== Data supplied ==
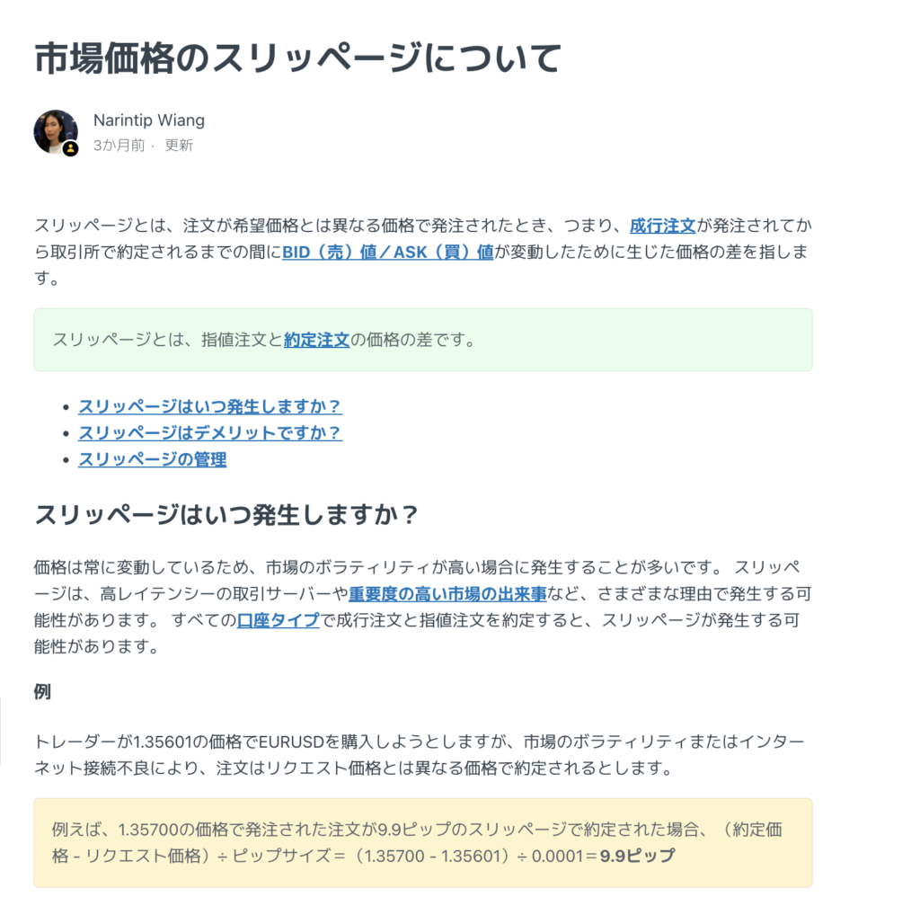The image size is (920, 906).
Task: Open the 成行注文 link
Action: 662,226
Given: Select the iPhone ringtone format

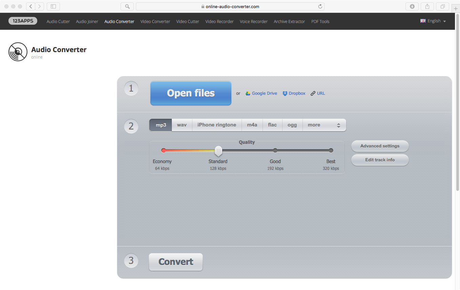Looking at the screenshot, I should 217,125.
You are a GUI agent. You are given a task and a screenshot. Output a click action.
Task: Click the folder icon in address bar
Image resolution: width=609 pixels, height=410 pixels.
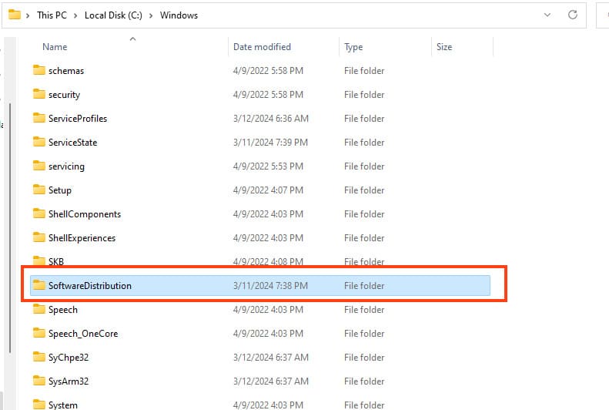(x=14, y=15)
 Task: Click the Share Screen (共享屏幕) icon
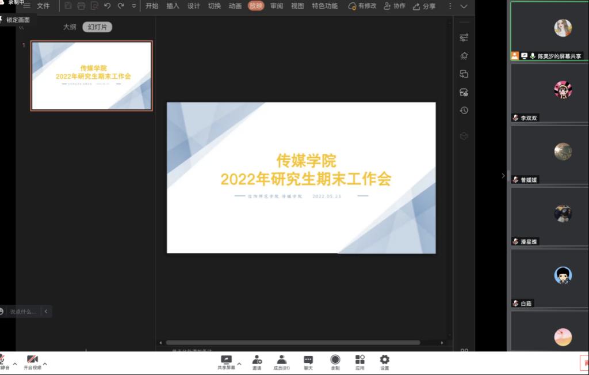tap(226, 359)
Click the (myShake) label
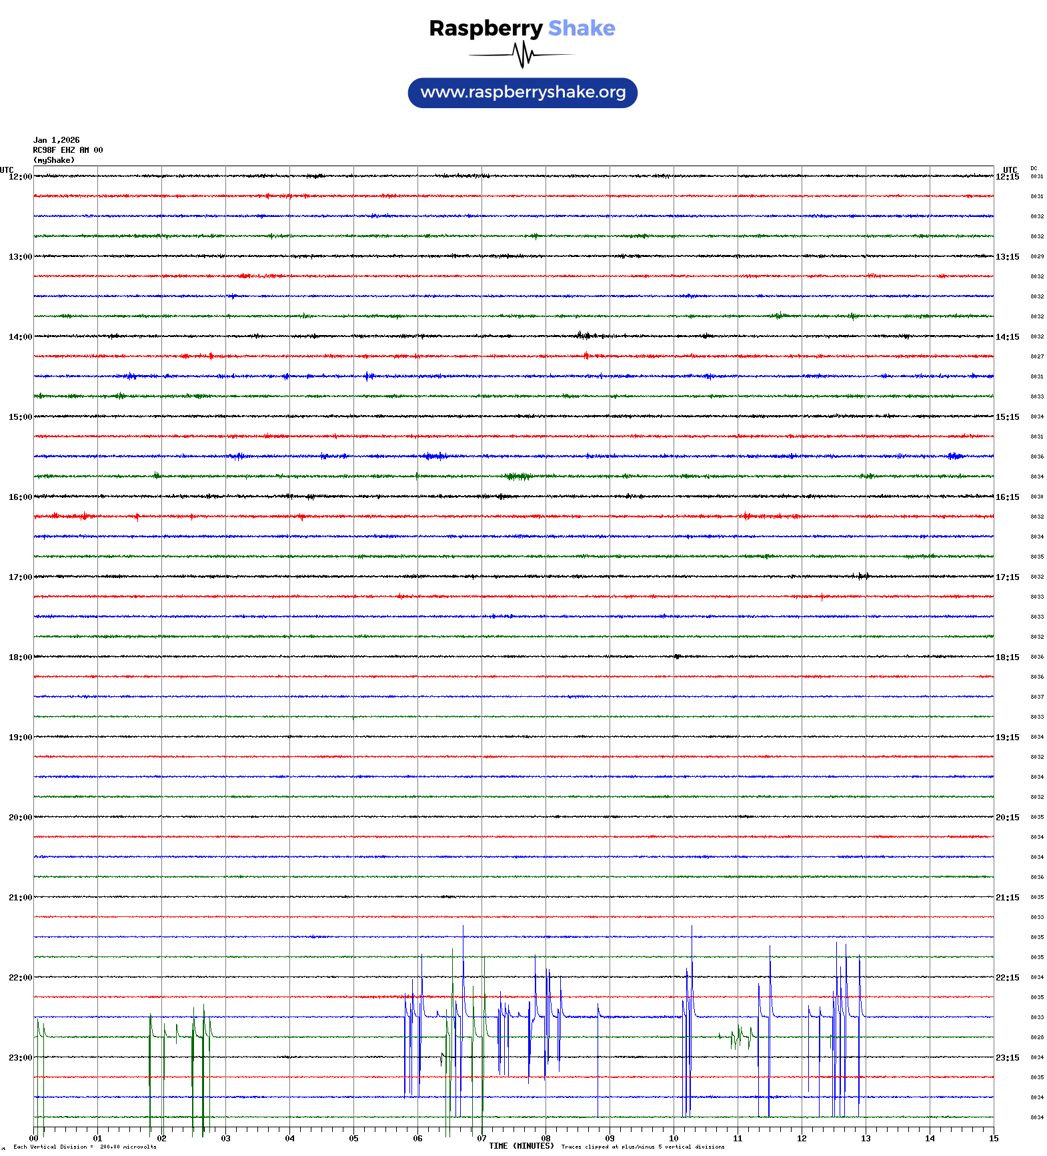Image resolution: width=1047 pixels, height=1156 pixels. click(54, 160)

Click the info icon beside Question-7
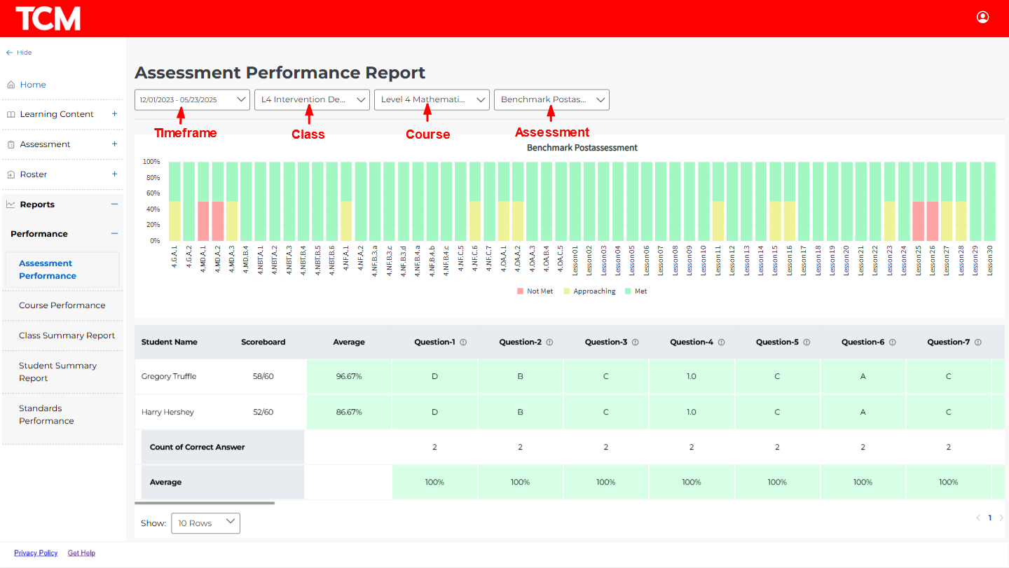point(977,342)
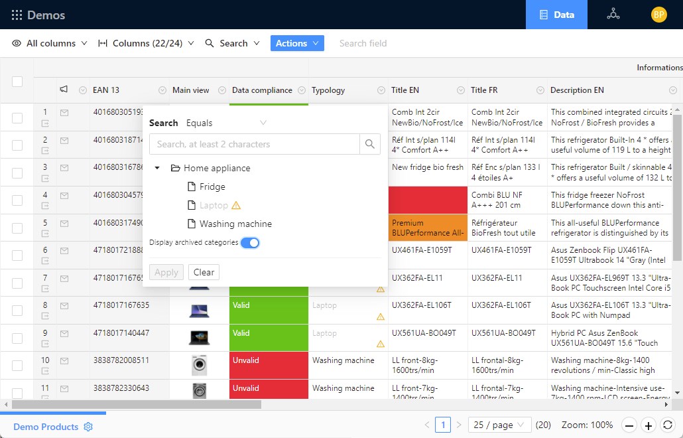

== What the task asks ==
Repeat the lines of the records verbatim, starting at the line containing "Given: Select the iPhone ringtone format" and stopping after the final line. Images stay out.

== Task response ==
Given: Select the iPhone ringtone format

Looking at the screenshot, I should 217,125.
You are a GUI agent. You are given a task and a screenshot. Output a click action.
Task: Click the folder icon in address bar
Image resolution: width=609 pixels, height=410 pixels.
(x=14, y=15)
 Task: Click the Share Screen (共享屏幕) icon
tap(226, 359)
Click the (myShake) label
Image resolution: width=1047 pixels, height=1156 pixels. click(54, 160)

Click the info icon beside Question-7
point(977,342)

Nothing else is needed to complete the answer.